If I ever change my name, it would probably be to today’s WORD. Or “Eustace.”
It is silly to seek a basic law, even sillier to find it. Some mean-spirited little man decides that the whole course of humanity can be explained in terms of insidiously revolving signs of the zodiac or as the struggle between an empty and a stuffed belly; he hires a punctilious Philistine to act as Clio’s clerk, and begins a wholesale trade in epochs and masses; and then woe to the private individuum, with his two poor u’s, hallooing hopelessly amid the dense growth of economic causes. Luckily no such laws exist: a toothache will cost a battle, a drizzle cancel an insurrection. Everything is fluid, everything depends on chance, and all in vain were the efforts of that crabbed bourgeois in Victorian checkered trousers, author of Das Kapital, the fruit of insomnia and migraine. There is titillating pleasure in looking back at the past and asking oneself, “What would have happened if…” and substituting one chance occurrence for another, observing how, from a gray, barren, humdrum moment in one’s life, there grows forth a marvelous rosy event that in reality had failed to flower. A mysterious thing, this branching structure of life: one senses in every past instant a parting of ways, a “thus” and an “otherwise,” with innumerable dazzling zigzags bifurcating and trifurcating against the dark background of the past.
—Vladimir Nabokov
—from The Eye
manqué /mon-KAY/. adjective. Characterized by unfulfilled potential and/or ambition. Used, after a noun, to describe what a person could or should have been but never was.

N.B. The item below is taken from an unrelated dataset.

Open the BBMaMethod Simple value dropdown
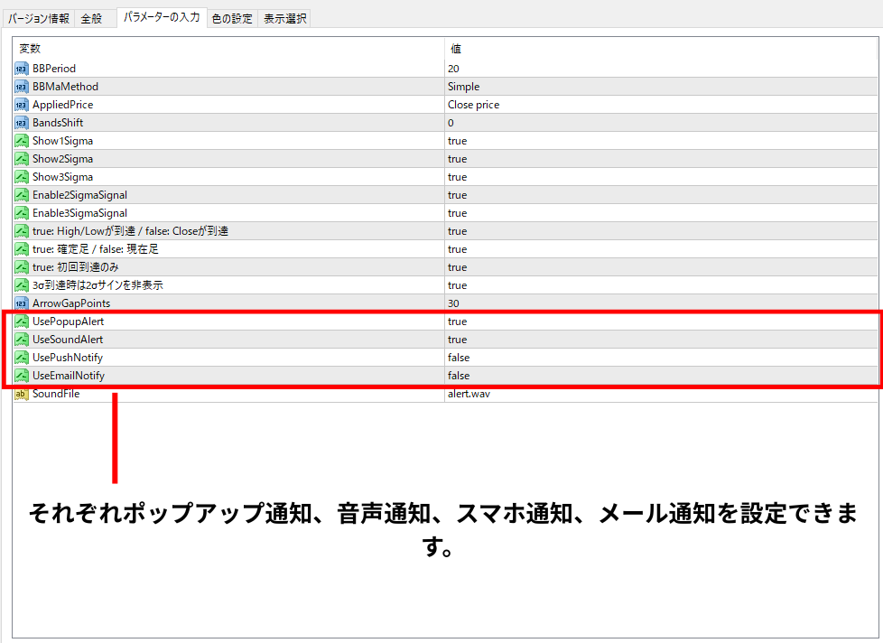Screen dimensions: 883x643 coord(464,87)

“…the answer must have something to do with White’s sense of himself as a painter manqué—that is to say, as a man with a painterly vision of the world but none of the painter’s skills.” (J. M. Coetzee)
“He doused the flares. He kicked glass down a storm drain. A Plymouth idled by. A redhead had the wheel. She was a Joan-from-Northwestern manqué.” (James Ellroy)
“They treated me with great charity when I left, they gave me a warm welcome whenever I returned for a drink, but I felt the guilt of a beach-comber manqué: I had failed at failure. How could they tell that for a writer as much as for a priest there is no such thing as success?” (Graham Greene)
Tim Parks’ “How I Read” reminded me of Maria Popova’s note-taking habits, particularly her habit of keeping an “idea index”. Which further reminds me I need to slow down; I can’t read them all, but those I do get to I can read well.
I’m not a devotee of C. S. Lewis’ work, but this recently discovered letter in which he talks about joy, pleasure and happiness was interesting.
On BuzzFeed, 24 Movies You Probably Missed This Year, But Should Totally See. Many of these were already on my “to watch” list, but a few were new. What other movies flew under the radar this year?
Today in 2004, light from a starquake on magnetar SGR 1806–20—a neutron star that has a diameter of no more than 12 miles and resides more than 50,000 light years from us—reaches Earth. It was the brightest extra-solar event ever observed. In 1/10 of a second, the quake released more energy than our sun produces in 100,000 years. Magnetars are mind-boggling phenomena. SGR 1806–20’s density is the equivalent of smashing every car in the United States into a lump the size of a sugar cube and its magnetic field is a quadrillion times stronger than our planet’s. Consider this: had such an explosion occurred even 10 light-years from Earth, it would have destroyed the ozone layer and snuffed out all complex (and most simple) life forms.
Reader D. observes: “…a lot of connections in the last newsletter. The post-apocalyptic excerpt. Cannibalism in the Andes mtns. Adrets. J’adore.”
Reader T., who loves commas, notes: “The problem I have with the had had had sentence (”Where John had had had Mary had had had had had had had had a better effect on the teacher.“) is that it’s missing a comma. Cannot have an introductory clause without one, and I believe its appearance would alleviate some of the had-induced confusion.”
Reader F. has experience: “In a little reversal of ‘authority,’ my mother gave us the ”had had“ sentence, whereupon I took it into my teacher (in the fourth grade) and demonstrated my awesome powers of punctuation! I have loved it ever since. The only difference between the one posted here and the one I received was that my mother’s version ended with ‘effect UPON, rather than ON, the teacher.’ Small distinctions, indeed.”